═══ TEXT

Best Dividend Stock to Buy and Hold: Renewable Energy and Pipeline Assets
For income-focused investors seeking long-term stability, the combination of renewable energy infrastructure and pipeline assets offers a compelling opportunity. One Canadian dividend giant stands out as a top buy-and-hold candidate, blending traditional energy infrastructure with a growing clean energy portfolio.
Why Dividend Stocks With Energy Infrastructure Matter
Dividend stocks backed by essential infrastructure assets provide reliable cash flows regardless of broader market volatility. Pipelines transport energy products under long-term contracts, while renewable energy facilities generate predictable revenue through power purchase agreements. Together, these assets create a diversified income stream that can support consistent dividend payments for decades.
Enbridge: A Dividend Powerhouse
Enbridge Inc. (TSX:ENB) is a Calgary-based energy infrastructure company and one of North America’s largest pipeline operators. Founded in 1949, the company transports about 30% of the crude oil produced in North America and roughly 20% of the natural gas consumed in the United States. Beyond its traditional pipeline operations, Enbridge has steadily expanded into renewable energy, operating wind, solar, geothermal, and waste heat recovery facilities across North America and Europe.

══════
═══ EXCERPTED RECORDS

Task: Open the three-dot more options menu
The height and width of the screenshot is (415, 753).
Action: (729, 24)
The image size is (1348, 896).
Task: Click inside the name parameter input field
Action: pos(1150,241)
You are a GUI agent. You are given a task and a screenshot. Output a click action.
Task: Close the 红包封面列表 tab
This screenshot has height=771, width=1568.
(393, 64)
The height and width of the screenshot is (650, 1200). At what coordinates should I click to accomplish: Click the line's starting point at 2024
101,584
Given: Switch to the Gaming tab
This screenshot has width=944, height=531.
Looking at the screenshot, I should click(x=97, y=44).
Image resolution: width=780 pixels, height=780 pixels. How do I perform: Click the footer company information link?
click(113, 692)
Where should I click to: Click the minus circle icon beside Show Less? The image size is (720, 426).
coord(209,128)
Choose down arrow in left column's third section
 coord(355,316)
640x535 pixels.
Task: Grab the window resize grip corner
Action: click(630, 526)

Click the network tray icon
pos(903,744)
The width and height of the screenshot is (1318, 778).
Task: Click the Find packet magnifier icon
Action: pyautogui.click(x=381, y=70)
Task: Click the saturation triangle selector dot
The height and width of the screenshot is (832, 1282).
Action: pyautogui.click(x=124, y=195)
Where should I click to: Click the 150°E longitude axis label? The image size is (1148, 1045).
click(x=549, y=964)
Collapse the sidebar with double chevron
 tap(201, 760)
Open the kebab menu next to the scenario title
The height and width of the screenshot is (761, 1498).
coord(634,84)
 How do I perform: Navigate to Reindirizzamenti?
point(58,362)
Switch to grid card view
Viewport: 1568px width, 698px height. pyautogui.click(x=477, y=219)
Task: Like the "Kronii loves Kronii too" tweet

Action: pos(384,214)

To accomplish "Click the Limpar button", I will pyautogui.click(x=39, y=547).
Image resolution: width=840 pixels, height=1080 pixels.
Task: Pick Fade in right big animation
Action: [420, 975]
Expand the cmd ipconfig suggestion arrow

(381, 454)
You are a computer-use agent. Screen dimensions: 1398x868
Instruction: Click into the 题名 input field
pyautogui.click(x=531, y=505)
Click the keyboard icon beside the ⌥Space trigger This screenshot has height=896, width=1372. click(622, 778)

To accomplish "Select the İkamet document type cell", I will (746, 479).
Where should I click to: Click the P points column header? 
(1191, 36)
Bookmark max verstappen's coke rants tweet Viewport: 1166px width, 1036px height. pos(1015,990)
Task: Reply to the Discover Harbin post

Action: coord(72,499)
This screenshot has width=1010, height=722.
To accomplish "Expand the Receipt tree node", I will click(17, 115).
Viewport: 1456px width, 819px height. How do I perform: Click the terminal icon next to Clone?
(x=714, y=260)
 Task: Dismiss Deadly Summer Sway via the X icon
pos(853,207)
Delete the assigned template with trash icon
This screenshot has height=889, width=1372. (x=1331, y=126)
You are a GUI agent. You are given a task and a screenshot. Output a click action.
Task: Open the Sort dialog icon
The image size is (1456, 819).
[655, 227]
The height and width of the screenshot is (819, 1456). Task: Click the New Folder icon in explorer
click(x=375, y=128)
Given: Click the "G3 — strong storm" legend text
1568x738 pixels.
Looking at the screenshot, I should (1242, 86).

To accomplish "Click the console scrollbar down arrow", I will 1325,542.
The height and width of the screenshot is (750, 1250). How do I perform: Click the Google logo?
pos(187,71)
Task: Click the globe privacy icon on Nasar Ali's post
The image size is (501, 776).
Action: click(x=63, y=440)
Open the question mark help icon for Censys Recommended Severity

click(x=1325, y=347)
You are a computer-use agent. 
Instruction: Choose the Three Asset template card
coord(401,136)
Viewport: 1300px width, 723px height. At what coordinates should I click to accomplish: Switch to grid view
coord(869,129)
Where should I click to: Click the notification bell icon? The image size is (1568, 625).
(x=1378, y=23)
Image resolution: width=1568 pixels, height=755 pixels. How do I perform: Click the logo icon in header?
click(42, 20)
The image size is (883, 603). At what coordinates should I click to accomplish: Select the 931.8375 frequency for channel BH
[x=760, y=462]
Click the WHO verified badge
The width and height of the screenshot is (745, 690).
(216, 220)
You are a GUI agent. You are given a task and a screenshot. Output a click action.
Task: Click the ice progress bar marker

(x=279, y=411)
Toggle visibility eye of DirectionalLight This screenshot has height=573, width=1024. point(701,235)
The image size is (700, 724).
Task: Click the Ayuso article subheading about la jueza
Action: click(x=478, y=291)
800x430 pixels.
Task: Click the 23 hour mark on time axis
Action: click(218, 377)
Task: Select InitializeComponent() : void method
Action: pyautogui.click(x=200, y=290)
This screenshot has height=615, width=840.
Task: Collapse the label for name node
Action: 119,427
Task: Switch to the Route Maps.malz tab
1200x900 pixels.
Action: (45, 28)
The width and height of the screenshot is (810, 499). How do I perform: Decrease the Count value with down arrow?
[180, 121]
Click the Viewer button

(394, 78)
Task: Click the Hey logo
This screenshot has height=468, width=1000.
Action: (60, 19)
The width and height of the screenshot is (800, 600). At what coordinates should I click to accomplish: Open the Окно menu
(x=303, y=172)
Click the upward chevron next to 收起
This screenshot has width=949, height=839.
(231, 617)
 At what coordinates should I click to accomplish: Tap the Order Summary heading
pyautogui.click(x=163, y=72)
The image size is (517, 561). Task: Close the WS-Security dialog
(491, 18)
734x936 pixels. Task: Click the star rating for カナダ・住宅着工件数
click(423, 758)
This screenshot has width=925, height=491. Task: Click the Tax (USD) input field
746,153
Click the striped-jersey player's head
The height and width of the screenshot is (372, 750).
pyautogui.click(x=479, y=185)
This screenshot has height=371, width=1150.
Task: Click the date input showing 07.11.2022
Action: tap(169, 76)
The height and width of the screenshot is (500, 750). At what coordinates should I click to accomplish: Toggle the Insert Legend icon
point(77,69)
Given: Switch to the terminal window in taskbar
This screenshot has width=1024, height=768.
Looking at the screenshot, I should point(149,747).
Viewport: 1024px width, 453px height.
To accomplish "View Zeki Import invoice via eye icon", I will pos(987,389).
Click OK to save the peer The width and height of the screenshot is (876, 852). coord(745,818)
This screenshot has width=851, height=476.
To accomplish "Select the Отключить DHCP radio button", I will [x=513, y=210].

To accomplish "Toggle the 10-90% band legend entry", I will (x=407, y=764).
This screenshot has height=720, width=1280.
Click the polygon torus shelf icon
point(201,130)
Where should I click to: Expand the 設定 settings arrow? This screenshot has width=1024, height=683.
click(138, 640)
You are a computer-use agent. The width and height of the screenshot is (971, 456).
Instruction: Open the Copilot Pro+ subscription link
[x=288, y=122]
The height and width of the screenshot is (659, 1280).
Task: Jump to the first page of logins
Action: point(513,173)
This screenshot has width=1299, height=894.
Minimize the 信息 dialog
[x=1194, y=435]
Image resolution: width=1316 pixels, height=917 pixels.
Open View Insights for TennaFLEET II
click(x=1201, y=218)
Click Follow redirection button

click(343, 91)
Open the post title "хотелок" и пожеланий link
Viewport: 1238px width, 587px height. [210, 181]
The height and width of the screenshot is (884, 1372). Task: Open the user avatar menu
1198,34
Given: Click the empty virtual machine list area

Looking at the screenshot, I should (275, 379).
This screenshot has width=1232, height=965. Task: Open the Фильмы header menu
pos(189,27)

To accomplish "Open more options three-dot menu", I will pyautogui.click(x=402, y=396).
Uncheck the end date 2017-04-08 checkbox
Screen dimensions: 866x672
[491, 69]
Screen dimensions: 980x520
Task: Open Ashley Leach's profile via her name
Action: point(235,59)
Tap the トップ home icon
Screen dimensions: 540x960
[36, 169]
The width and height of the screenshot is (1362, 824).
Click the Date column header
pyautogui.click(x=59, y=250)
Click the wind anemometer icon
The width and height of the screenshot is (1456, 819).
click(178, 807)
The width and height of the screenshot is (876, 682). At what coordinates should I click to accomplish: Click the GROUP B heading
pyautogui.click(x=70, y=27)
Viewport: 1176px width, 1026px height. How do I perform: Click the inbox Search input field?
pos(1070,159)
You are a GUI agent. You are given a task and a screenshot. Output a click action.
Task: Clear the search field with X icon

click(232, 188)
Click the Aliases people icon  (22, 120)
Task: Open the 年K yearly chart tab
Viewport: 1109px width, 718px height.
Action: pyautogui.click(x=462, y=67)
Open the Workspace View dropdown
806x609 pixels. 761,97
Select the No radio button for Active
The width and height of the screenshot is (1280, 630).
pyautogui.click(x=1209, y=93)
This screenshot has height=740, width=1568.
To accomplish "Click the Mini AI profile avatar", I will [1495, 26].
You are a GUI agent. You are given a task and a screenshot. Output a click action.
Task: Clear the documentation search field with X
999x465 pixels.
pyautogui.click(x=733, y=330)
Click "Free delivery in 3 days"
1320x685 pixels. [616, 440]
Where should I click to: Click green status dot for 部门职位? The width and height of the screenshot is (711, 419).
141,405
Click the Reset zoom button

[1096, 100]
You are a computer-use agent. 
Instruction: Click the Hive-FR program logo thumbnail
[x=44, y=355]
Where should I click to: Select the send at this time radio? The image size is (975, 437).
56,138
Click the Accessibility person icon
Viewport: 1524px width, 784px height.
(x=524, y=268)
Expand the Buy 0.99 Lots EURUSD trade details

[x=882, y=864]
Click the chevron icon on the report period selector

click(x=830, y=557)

══════

→ PROBLEM STATEMENT
Update the stretch of the dividend stock text from "Best Dividend Stock" through "clean energy portfolio." by changing "dividend giant" to "dividend leader".

→ WORKED ANSWER
Best Dividend Stock to Buy and Hold: Renewable Energy and Pipeline Assets
For income-focused investors seeking long-term stability, the combination of renewable energy infrastructure and pipeline assets offers a compelling opportunity. One Canadian dividend leader stands out as a top buy-and-hold candidate, blending traditional energy infrastructure with a growing clean energy portfolio.